Ok, so here are some books that I should have talked about a long time ago but didn't for whatever reason, which is too bad because they really deserve more time than I can give them because my memory is faulty and I read most of these before I started writing down my thoughts right away. Maybe one day I'll catch up? I doubt it.
Anyway, the books!
Haroun and the Sea of Stories by Salman Rushdie... Man, I read this back in August-- that's how behind I am! *Wail*
Anyway, Haroun's father is a storyteller, one of the greatest. He tells Haroun his stories come from the Sea of Stories, they come in dreams. One day, his father stops telling stories, the sea has dried up. Haroun travels to the Sea of Stories, to find it has been polluted. He has to save the sea to save his father...
This is the only Rushdie I've read so far, so I can't say how it compares to his more adult titles, but the language and imagery used in this put all of his other work on my "to read" list. How can you not get sucked in with sentences like this:
He looked into the water and saw that it was made up of a thousand thousand thousand and one different currents, each one a different colour, weaving in and out of one another like a liquid tapestry of breathtaking complexity; and Iff explained that these were the Streams of Story, that each coloured strand represented and contained a single tale.

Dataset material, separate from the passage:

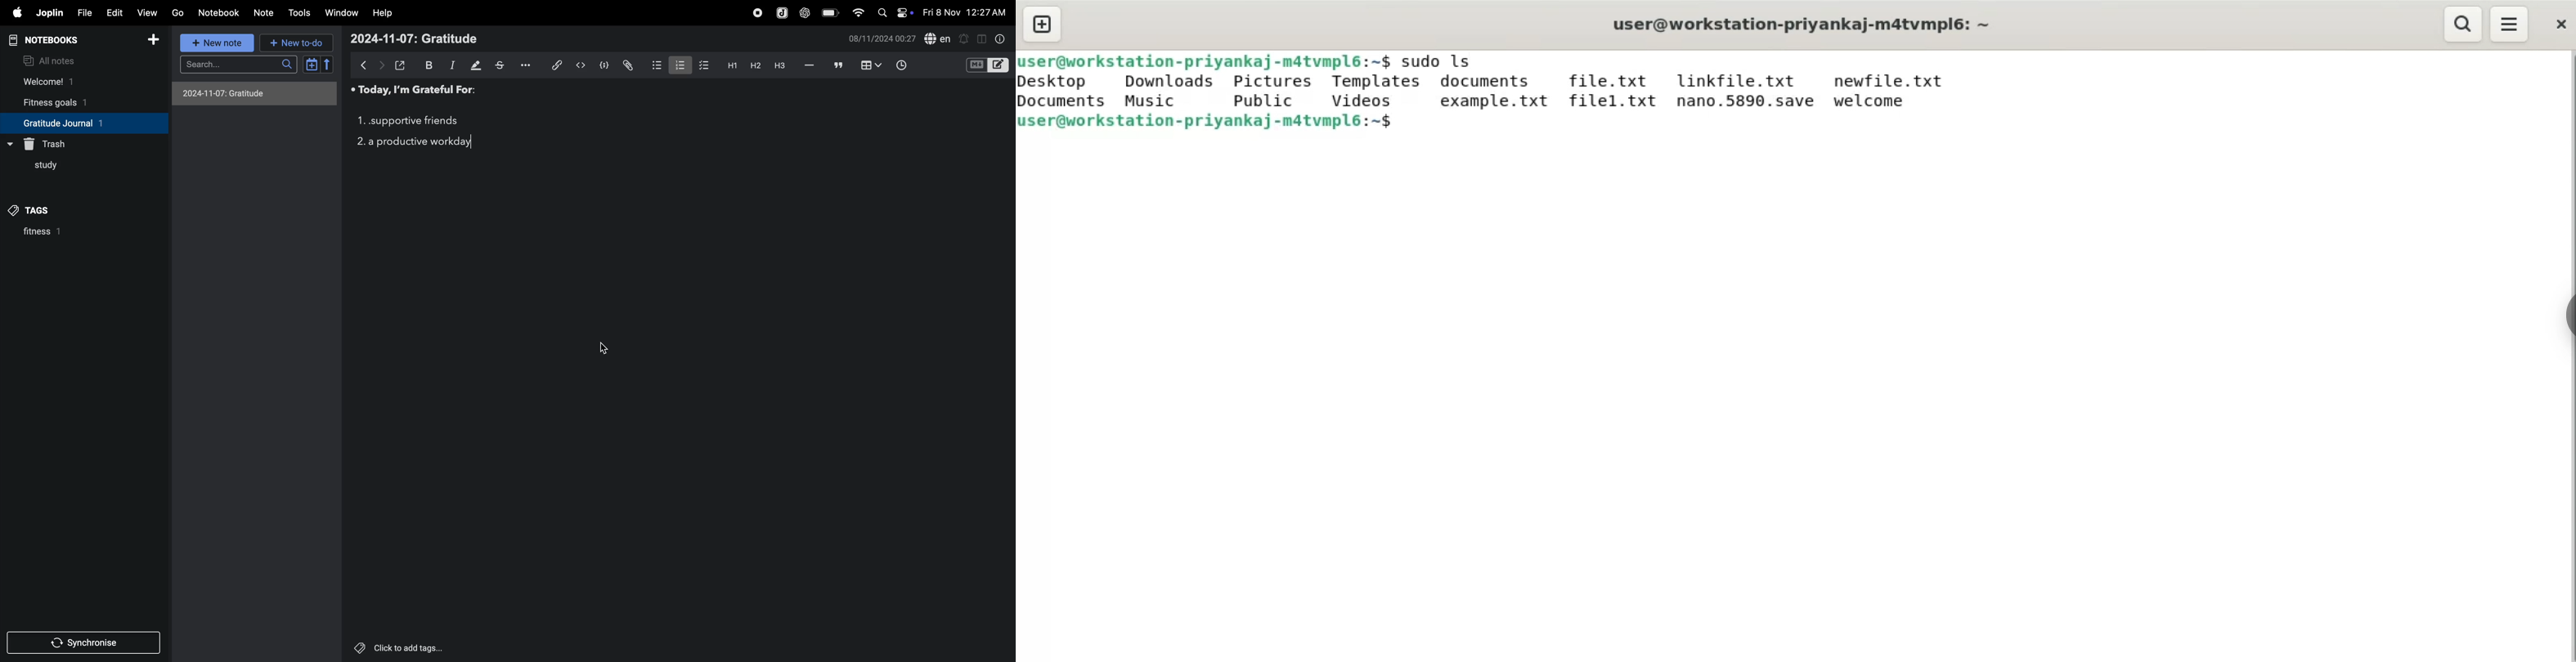 The height and width of the screenshot is (672, 2576). Describe the element at coordinates (730, 67) in the screenshot. I see `heading 1` at that location.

In addition to the language and imagery, this is just a plain, good story and a great adventure. If you haven't read it, hop to it. You won't regret it.
Born Confused by Tanuja Desai Hidier
Regular readers will know that I love a good culture clash story-- immigrants coming to the US, children of immigrants torn between two cultures...
Born Confused is one of the best I've read. Not only is Dimple Lala torn between trying to be a good Indian daughter and being just a normal American teen, but she has the usual best friend issues, boy issues, and mother-daughter issues.
So, there's the best friend, who is white and is trying to co-opt Dimple's culture (in Dimple's view). There is the boy, that her parents tried to set her up with, so she rejected out of hand and the best friend was interested in... and then Dimple realizes how awesome he is...
There's the Indian cousin studying in the US who's living with her American-born Indian girlfriend and both are exploring Desi culture...
An American-Indian drag queen...
And some rocking bhangra beats.
Plus, language like this, when Dimple is drunk and trying not to puke in the car on the way home:
Then I thought of snow, that particular silence of its falling, blanketing... The whole forked street in white star-crusted stillness. (Also, I've tried this while drunk-- it works surprisingly well...)
More choice selections:
The music ended and hissed in that secret space between song and needle life; the arm settled into place and the record spun slowly to a stop, like a tire on a fallen bicycle.
He whispered tiny breezes into my ear, a current and an undertow.
Of course, 500 pages of this can get heavy and oppressive, but it doesn't all read like this, but what could have easily been a light teen novel turns into something more with passages like these.
My favorite is:
We'd been having such an incredible conversation and it was all down the drain now, like an idea for a poem you catch in bed, you promise yourself you'll remember, sing yourself to sleep with it and then wake to find you couldn't clasp it close enough and it stayed in your dream and now you're not there anymore and you might never have the same dream again.
What I love about this (besides the truth and the language of it) is that it's hopeful-- there is the hope that you might have the same dream again. I love that.
Reluctant Capitalists: Bookselling and the Culture of Consumption by Laura J. Miller
Tyler Cowan had a great article about this book in Slate last May that lead me to read the book. I don't agree with all of Tyler's assertions, but that's the former indie bookstore employee in me. And I don't practice what I preach-- most of my book buying is from Amazon.
Anyway, Miller offers a great history of bookselling in America that is very interesting-- many of the horror stories we hear today were around in the 1920s and 1930s. Many of the genre wars (chick lit doesn't count as real books etc) have been around all century...
But what I really love about this book are some of the ideas it raises that I'm still mulling over. One is the inherent contradiction involved in the selling of books-- are books ideas and culture? or are they product? Can they really be both? Can we really sell ideas at a steep discount?
If books are so treasured that we fund libraries, that give them away for free, how can they be merchandised and sold like tuna fish?
There's also a great chapter on the politics of consumption and how this notion started the Revolutionary War.
Now, I have no background in sociology or economics, so a lot of this book was slow going for me. But I like the ideas it raised-- I finished this in November and I'm still pondering these things.